Hugh MacLeod of Gaping Void released a book last week. Freedom Is Blogging in Your Underwear is part manifesto, part love letter and part, well, I haven’t figured that out yet.
In my own little corner of the internet, I’m king and servant; royalty and commoner.
The first read disappointed me. While Hugh’s first two books were great, this one was different. It felt like a complementary trinket to his art, rather than the completion of a book trilogy.
That was my fault. Hugh never advertised Freedom Is Blogging in Your Underwear as such. No promises, yet I had expectations.
In my own little corner of the internet, what I say goes. And I say anything goes.
I suppose I was looking for something similar to Jeff Goins’s recent You Are A Writer, a book about how to leap from an amateur to a professional while wasting as little time as possible. Jeff had a call to action, he had steps and he had a plan.
Hugh didn’t seem like he had a plan. He wrote a manifesto. He wrote a love letter. He wrote a thank you note in the only way he could: as a book.
In my own little corner of the internet, you see what I want you to see. Good thing I show a lot.
But since Freedom Is Blogging in Your Underwear arrived on my doorstep, I’ve written more for fun than I have in months. I feel better about my writing. I’m confident that the book I’m about to release has been worth my time.
Maybe that was Hugh’s plan. Maybe he wrote his latest book in hopes of inspiring others. Maybe he wrote it to inspire himself.

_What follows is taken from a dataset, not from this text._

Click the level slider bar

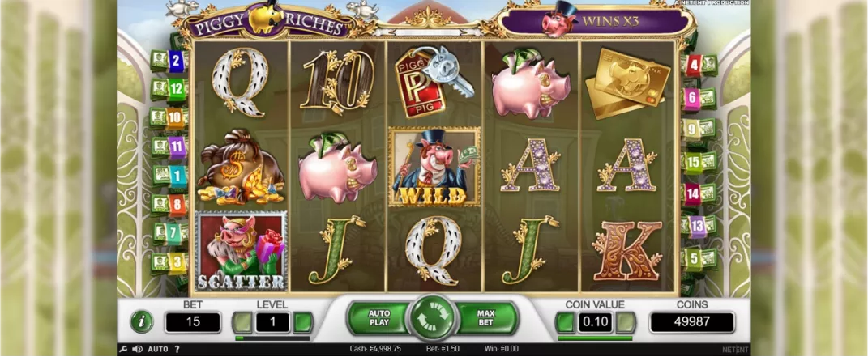(x=272, y=338)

In my own little corner of the internet, I can be me.
Hugh thinks blogging is pretty important. But what he doesn’t say is what blogging represents: the freedom to express ourselves to whomever we can. It’s not that we all NEED a blog, but we all NEED a space that acts as a conduit for our ideas.
Digital makes that easy. Now, don’t get me wrong. I don’t value my blog or URL more than I would a physical piece of land, a substantial amount of money, lives or relationships that are important to me. It’s just a bunch of ones and zeros.

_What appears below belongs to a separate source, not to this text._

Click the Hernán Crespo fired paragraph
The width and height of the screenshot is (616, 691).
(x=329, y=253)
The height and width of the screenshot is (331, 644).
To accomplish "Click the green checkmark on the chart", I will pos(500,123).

In my own little corner of the internet, we can be equal or we can be better than the other. One of us will earn it.
And they aren’t even my ones or zeros. And that’s what I took away most from Freedom Is Blogging; it’s not my blog, my own little corner of the internet, that’s important. What’s important is that I have my own place at all.
Freedom is blogging on my own terms.
What’s yours?
(Hugh is hosting a video chat today at 3pm PT. It’s free!)
One Comment on ““My Own Little Corner Of The Internet””
Freedom is blogging because I have something worth sharing. No income requirements or expectations, no partners or bosses, no schedules. Just a way to get what’s in my head onto a piece of digital paper and hoping somebody out there finds something of value in it.